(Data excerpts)
- - - -

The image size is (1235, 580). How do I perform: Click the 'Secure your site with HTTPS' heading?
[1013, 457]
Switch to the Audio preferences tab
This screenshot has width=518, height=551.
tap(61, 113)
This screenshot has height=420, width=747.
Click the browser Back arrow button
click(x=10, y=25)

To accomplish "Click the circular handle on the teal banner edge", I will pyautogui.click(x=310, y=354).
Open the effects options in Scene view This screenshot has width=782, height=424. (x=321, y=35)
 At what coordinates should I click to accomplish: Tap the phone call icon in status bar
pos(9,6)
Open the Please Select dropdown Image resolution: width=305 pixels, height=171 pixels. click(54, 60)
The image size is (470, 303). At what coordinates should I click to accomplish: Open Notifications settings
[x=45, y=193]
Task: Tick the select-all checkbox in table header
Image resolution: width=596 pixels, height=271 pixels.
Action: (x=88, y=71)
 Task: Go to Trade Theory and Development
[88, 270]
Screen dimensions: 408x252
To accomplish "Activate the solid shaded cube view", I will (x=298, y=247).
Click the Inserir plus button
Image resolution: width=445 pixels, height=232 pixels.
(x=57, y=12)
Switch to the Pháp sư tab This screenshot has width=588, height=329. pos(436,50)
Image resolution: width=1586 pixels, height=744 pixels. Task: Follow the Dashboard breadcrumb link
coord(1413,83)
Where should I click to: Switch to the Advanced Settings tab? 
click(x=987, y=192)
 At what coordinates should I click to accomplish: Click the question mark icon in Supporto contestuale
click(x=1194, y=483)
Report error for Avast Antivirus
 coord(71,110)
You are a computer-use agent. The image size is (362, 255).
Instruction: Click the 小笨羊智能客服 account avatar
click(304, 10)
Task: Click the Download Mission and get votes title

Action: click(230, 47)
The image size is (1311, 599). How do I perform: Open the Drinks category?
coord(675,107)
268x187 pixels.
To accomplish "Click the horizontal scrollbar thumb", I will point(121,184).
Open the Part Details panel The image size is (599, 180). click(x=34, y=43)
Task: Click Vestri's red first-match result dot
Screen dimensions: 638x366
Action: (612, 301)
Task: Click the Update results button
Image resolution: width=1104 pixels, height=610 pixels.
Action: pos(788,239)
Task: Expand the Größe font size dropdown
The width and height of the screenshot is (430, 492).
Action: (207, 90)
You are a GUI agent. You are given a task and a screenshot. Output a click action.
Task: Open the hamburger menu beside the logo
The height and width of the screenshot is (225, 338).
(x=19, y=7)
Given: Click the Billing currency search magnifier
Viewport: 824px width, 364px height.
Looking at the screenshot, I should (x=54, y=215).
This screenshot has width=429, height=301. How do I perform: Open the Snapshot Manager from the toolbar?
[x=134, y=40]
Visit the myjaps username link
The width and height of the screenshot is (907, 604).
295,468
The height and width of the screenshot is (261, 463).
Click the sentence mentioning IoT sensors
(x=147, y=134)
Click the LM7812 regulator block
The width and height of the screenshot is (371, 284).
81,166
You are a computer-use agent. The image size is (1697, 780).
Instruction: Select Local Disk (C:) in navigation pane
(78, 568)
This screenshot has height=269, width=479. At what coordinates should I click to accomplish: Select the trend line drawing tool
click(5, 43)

- - - -

# What you need to do
Every line of the records should be reproduced exactly.

# Your solution
The image size is (1235, 580). How do I perform: Click the 'Secure your site with HTTPS' heading?
[1013, 457]
Switch to the Audio preferences tab
This screenshot has width=518, height=551.
tap(61, 113)
This screenshot has height=420, width=747.
Click the browser Back arrow button
click(x=10, y=25)

To accomplish "Click the circular handle on the teal banner edge", I will pyautogui.click(x=310, y=354).
Open the effects options in Scene view This screenshot has width=782, height=424. (x=321, y=35)
 At what coordinates should I click to accomplish: Tap the phone call icon in status bar
pos(9,6)
Open the Please Select dropdown Image resolution: width=305 pixels, height=171 pixels. click(54, 60)
The image size is (470, 303). At what coordinates should I click to accomplish: Open Notifications settings
[x=45, y=193]
Task: Tick the select-all checkbox in table header
Image resolution: width=596 pixels, height=271 pixels.
Action: (x=88, y=71)
 Task: Go to Trade Theory and Development
[88, 270]
Screen dimensions: 408x252
To accomplish "Activate the solid shaded cube view", I will (x=298, y=247).
Click the Inserir plus button
Image resolution: width=445 pixels, height=232 pixels.
(x=57, y=12)
Switch to the Pháp sư tab This screenshot has width=588, height=329. pos(436,50)
Image resolution: width=1586 pixels, height=744 pixels. Task: Follow the Dashboard breadcrumb link
coord(1413,83)
Where should I click to: Switch to the Advanced Settings tab? 
click(x=987, y=192)
 At what coordinates should I click to accomplish: Click the question mark icon in Supporto contestuale
click(x=1194, y=483)
Report error for Avast Antivirus
 coord(71,110)
You are a computer-use agent. The image size is (362, 255).
Instruction: Click the 小笨羊智能客服 account avatar
click(304, 10)
Task: Click the Download Mission and get votes title

Action: click(230, 47)
The image size is (1311, 599). How do I perform: Open the Drinks category?
coord(675,107)
268x187 pixels.
To accomplish "Click the horizontal scrollbar thumb", I will point(121,184).
Open the Part Details panel The image size is (599, 180). click(x=34, y=43)
Task: Click Vestri's red first-match result dot
Screen dimensions: 638x366
Action: (612, 301)
Task: Click the Update results button
Image resolution: width=1104 pixels, height=610 pixels.
Action: pos(788,239)
Task: Expand the Größe font size dropdown
The width and height of the screenshot is (430, 492).
Action: (207, 90)
You are a GUI agent. You are given a task and a screenshot. Output a click action.
Task: Open the hamburger menu beside the logo
The height and width of the screenshot is (225, 338).
(x=19, y=7)
Given: Click the Billing currency search magnifier
Viewport: 824px width, 364px height.
Looking at the screenshot, I should (x=54, y=215).
This screenshot has width=429, height=301. How do I perform: Open the Snapshot Manager from the toolbar?
[x=134, y=40]
Visit the myjaps username link
The width and height of the screenshot is (907, 604).
295,468
The height and width of the screenshot is (261, 463).
Click the sentence mentioning IoT sensors
(x=147, y=134)
Click the LM7812 regulator block
The width and height of the screenshot is (371, 284).
81,166
You are a computer-use agent. The image size is (1697, 780).
Instruction: Select Local Disk (C:) in navigation pane
(78, 568)
This screenshot has height=269, width=479. At what coordinates should I click to accomplish: Select the trend line drawing tool
click(5, 43)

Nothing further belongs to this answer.